- _Data for processing_
------

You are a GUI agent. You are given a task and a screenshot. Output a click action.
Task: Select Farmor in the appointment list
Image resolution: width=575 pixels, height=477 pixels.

------

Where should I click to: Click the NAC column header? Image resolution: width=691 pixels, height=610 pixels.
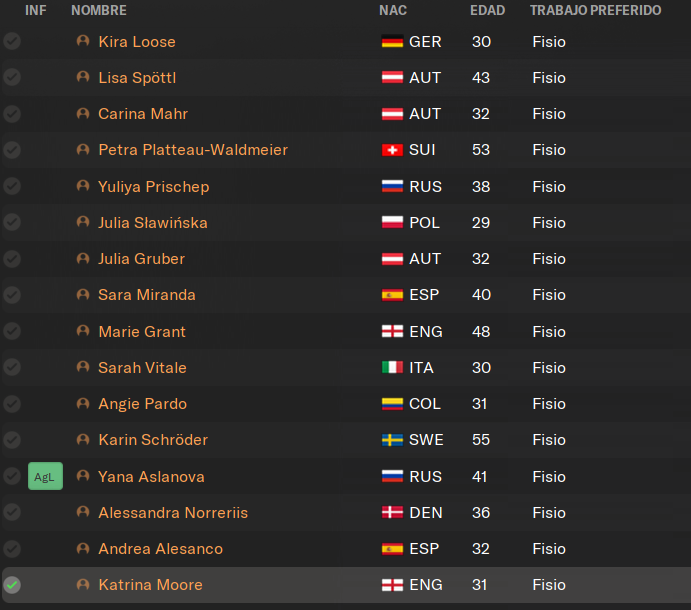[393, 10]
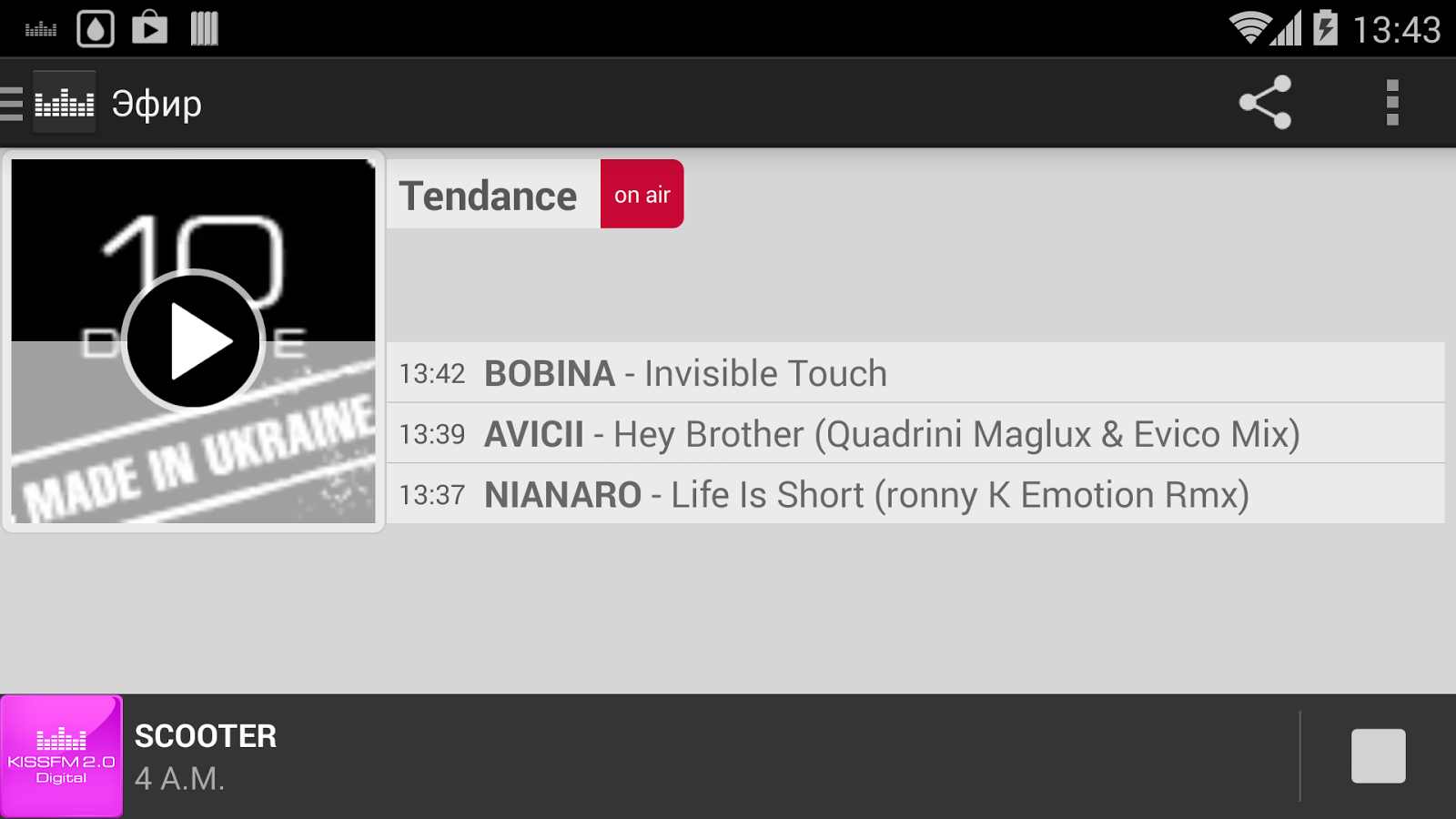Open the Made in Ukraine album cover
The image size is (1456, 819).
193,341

------

- _Your assignment_
Your answer should be the lines above, from the line containing "You are a GUI" up to and including the line containing "Image resolution: width=575", reproduced exactly and with nothing else.

- _Answer to this problem_
You are a GUI agent. You are given a task and a screenshot. Output a click action.
Task: Select Farmor in the appointment list
Image resolution: width=575 pixels, height=477 pixels.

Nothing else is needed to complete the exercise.